Coincidentally, this also happens to avoid the bug I mentioned above in gcc-10. That bug only applies when awaitables created in a co_await
statement have a non-trivial destructor, but because sqe_awaitable
is non-owning, it's trivially destructible.
Hi everyone,
Given the recent code cleanups, and the addition of sqe_awaitable, I'm not sure this bug still exists. I've attached an echo client I'm using to do the test below. When I run the echo server, I get the following output:
build/echo_server 1234
Listening: 1234
sockfd 5 is accepted; number of running coroutines: 1
sockfd 5 is closed; number of running coroutines: 0
sockfd 5 is accepted; number of running coroutines: 1
sockfd 5 is closed; number of running coroutines: 0
sockfd 5 is accepted; number of running coroutines: 1
sockfd 5 is closed; number of running coroutines: 0
This comes from running the echo client, which receives the response it's supposed to:
alecto@styx:liburing4cpp$ ./echo-client.py --port 1234
Connecting to localhost port 1234
Sending Test message. This will be echoed
Received: Test message. Th
Received: is will be echoe
Received: d
Closing connection to the server
alecto@styx:liburing4cpp$ ./echo-client.py --port 1234
Connecting to localhost port 1234
Sending Test message. This will be echoed
Received: Test message. Th
Received: is will be echoe
Received: d
Closing connection to the server
alecto@styx:liburing4cpp$ ./echo-client.py --port 1234
Connecting to localhost port 1234
Sending Test message. This will be echoed
Received: Test message. Th
Received: is will be echoe
Received: d
Closing connection to the server
The echo server accepts multiple successive incoming connections without issue.

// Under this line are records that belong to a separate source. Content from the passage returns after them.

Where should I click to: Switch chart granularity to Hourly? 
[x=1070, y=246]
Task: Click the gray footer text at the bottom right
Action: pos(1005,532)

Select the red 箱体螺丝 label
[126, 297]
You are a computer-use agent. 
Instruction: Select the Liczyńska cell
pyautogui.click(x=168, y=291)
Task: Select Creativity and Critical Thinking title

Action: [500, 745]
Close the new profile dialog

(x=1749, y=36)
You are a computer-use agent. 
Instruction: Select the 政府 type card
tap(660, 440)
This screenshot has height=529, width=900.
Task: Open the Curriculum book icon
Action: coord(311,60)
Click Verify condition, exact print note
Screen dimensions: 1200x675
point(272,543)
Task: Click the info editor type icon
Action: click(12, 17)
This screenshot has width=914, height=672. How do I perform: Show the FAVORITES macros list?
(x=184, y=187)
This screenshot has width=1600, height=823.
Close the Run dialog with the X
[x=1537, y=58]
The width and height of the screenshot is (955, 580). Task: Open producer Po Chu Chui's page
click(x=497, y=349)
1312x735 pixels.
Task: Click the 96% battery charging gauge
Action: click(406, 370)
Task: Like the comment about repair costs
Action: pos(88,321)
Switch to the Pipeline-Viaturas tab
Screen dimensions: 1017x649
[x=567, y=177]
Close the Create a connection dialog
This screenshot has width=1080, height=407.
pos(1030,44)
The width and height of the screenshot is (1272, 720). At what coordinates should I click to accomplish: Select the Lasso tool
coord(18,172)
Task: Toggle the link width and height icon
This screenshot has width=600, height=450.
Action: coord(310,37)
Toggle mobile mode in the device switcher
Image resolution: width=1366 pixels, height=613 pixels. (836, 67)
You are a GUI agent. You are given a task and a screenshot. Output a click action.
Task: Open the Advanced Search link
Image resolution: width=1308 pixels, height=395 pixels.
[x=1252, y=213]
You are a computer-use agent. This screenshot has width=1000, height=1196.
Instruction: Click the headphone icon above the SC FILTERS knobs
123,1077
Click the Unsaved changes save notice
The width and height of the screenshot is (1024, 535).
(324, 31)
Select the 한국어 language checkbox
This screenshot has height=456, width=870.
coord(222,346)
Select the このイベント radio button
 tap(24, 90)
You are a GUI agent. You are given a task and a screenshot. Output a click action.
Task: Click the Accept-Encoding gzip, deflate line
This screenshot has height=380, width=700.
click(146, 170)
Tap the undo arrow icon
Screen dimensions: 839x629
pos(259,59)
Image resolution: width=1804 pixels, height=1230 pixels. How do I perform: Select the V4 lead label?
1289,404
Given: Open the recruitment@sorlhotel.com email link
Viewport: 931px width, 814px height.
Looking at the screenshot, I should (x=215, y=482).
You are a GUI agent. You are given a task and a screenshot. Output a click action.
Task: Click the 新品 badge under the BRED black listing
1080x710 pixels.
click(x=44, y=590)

Shown below is the code for the echo client, which I took from the python network programming cookbook:
#!/usr/bin/env python2
# coding=utf8
# Python Network Programming Cookbook -- Chapter – 1
# This program is optimized for Python 2.7. It may run on any
# other Python version with/without modifications.
import socket
import sys
import argparse
host = 'localhost'
def echo_client(port):
""" A simple echo client """
# Create a TCP/IP socket
sock = socket.socket(socket.AF_INET, socket.SOCK_STREAM)
# Connect the socket to the server
server_address = (host, port)
print "Connecting to %s port %s" % server_address
sock.connect(server_address)
# Send data
try:
# Send data
message = "Test message. This will be echoed"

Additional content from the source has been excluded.